Extrait choisi
Condamné à tort, Marc Machin réclame 2 millions d’euros d’indemnisation
Par L’Obs, Publié le 16
Définitivement acquitté fin 2012 après avoir été condamné pour le meurtre du pont de Neuilly, Marc Machin a passé près de 7 ans en prison.
Marc Machin et son avocat Louis Balling le 2 mars 2010 au Palais de Justice de Paris. (AFP/ Olivier Laban-Mattei)
“J’ai récupéré ma dignité”. Tels avaient été en décembre 2012 les premiers mots de Marc Machin, alors âgé de 30 ans, à l’issue de son procès en révision devant la cour d’assises de Paris. Et l’annonce de son acquittement, sept ans après sa condamnation pour le meurtre du pont de Neuilly, qu’il n’a pas commis. “Je vais me consacrer à mes objectifs, les concrétiser”, avait-il confié. Ses projets, il les voyait ainsi : “Avoir une vie normale : un travail, une maison, une femme…” Lundi 16 juin, près d’un an et demi après que la justice l’a reconnu victime d’une erreur judiciaire et réhabilité, sa demande d’indemnisation est examinée par la cour d’appel de Paris. Son avocat Louis Balling, comme l’indique notamment “Le Parisien“, demande un peu moins de 2 millions d’euros.
“Un juste prix”
Une somme “conséquente” admet l’avocat de Marc Machin, contacté lundi par “Le Nouvel Observateur”. Mais en adéquation, selon lui, avec le préjudice subi. “C’est un juste prix”. Et le conseil du jeune homme de rappeler “les années passées derrière les barreaux” -presque 7-, “l’opprobre d’une condamnation pour des faits si lourds” -le meurtre d’une femme à coups de couteau, le 1er décembre 2001, au Pont de Neuilly (Hauts-de-Seine)- et “le poids de vivre avec cela”. Sans compter la constance de “l’inquiétude, pendant toutes ses années : l’instruction, le premier jugement, le second…” Placé en garde à vue à 19 ans pour le meurtre de cette femme pour lequel il passe d’abord aux aveux, Marc Machin est placé en détention provisoire le 15 décembre 2001. Par la suite, celui dont le casier comporte des actes de violence et deux agressions sexuelles se rétracte. Aucune expertise ADN ne le met en cause, une autre femme a été tuée au même endroit quand il se trouve en détention provisoire, mais il est condamné deux fois. En 2004, puis en 2005, à 18 ans de réclusion criminelle.

Consignes
1. Résumez en deux phrases l'article sur l'indemnisation de Marc Machin.
2. Rédigez la suite de l'article sur l'indemnisation de Marc Machin, à partir de sa dernière phrase.
Les lignes de données proviennent d'une autre source que l'article.

Section des données
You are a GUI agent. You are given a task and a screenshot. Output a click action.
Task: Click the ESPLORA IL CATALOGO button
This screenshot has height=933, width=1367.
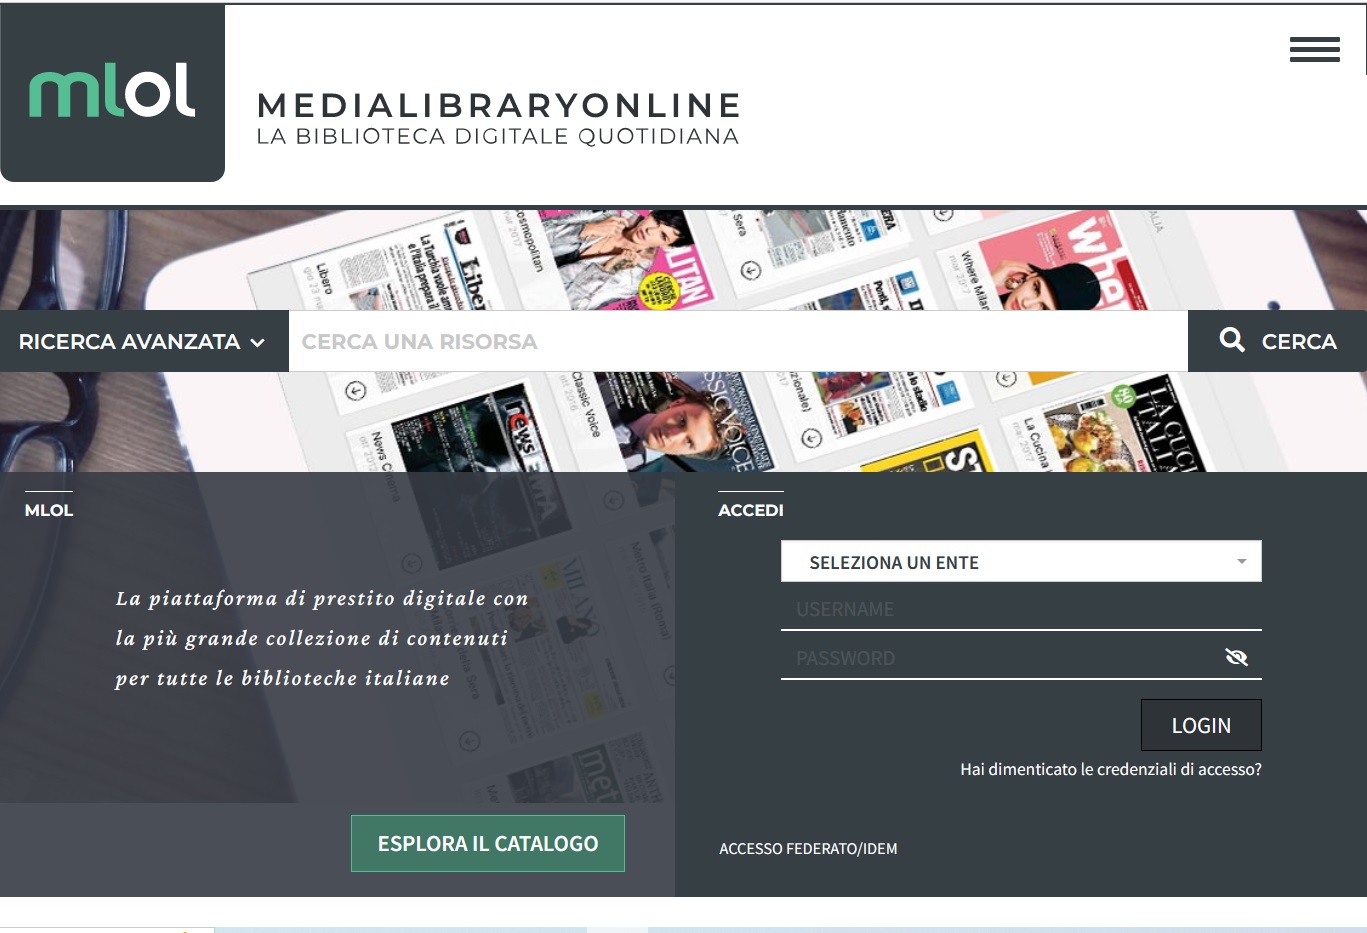(x=487, y=843)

Réponses à l'exercice
1. Définitivement acquitté fin 2012 du meurtre du pont de Neuilly, après avoir passé près de sept ans en prison, Marc Machin voit sa demande d'indemnisation examinée le lundi 16 juin par la cour d'appel de Paris. Son avocat, Louis Balling, réclame un peu moins de 2 millions d'euros, une somme qu'il reconnaît « conséquente » mais qu'il juge « juste » au regard des années de détention, de l'opprobre d'une condamnation pour des faits si lourds et de l'inquiétude endurée.

2.
Marc Machin doit très vraisemblablement son acquittement et sa réhabilitation à David Sagno, un SDF qui s’est accusé des deux meurtres en mars 2008. Il donne des détails, son ADN est relevé sur les victimes. La procédure de révision de la condamnation de Marc Machin est enclenchée. Il sort de prison le 7 octobre 2008. Il devra toutefois attendre avril 2010 pour que la Cour de révision annule sa condamnation et ordonne un nouveau procès qui le blanchira définitivement. Lors de son procès en révision, Marc Machin avait confié être logé à Paris par une association. Et être sans emploi. Depuis ? “C’est compliqué”, livre seulement, laconique, son avocat. Les projets de son client sont aujourd’hui les mêmes que ceux alors exprimés, confirme Louis Balling : “Se former, avoir une activité professionnelle, peut-être quitter Paris, trouver un logement…” Et de résumer : “Se construire un peu”.
Un million d’euros pour Patrick Dils
Comme il l’indiquait début juin à “RTL“, l’avocat de Marc Machin, qui demande précisément la somme de 1.997.000 euros, estime notamment à un million d’euros le préjudice dû aux années de détention de son client, à 800.000 euros son préjudice moral global, et à un peu plus de 100.000 euros, entre autres, les conséquences de l’affaire sur son opportunité à suivre une formation professionnelle, à trouver un emploi. Cependant, toujours selon la radio, dans ses conclusions transmises au premier président de la cour d’appel de Paris, le représentant de l’Etat estimerait pour sa part l’indemnisation de l’erreur judiciaire dont a été victime le jeune homme à une somme bien moindre : 150.000 euros.
Avant Marc Machin, Loïc Sécher, condamné à tort pour viol, qui a également injustement passé sept ans derrière les barreaux, s’est vu indemniser à hauteur de 800.000 euros pour son préjudice matériel et moral.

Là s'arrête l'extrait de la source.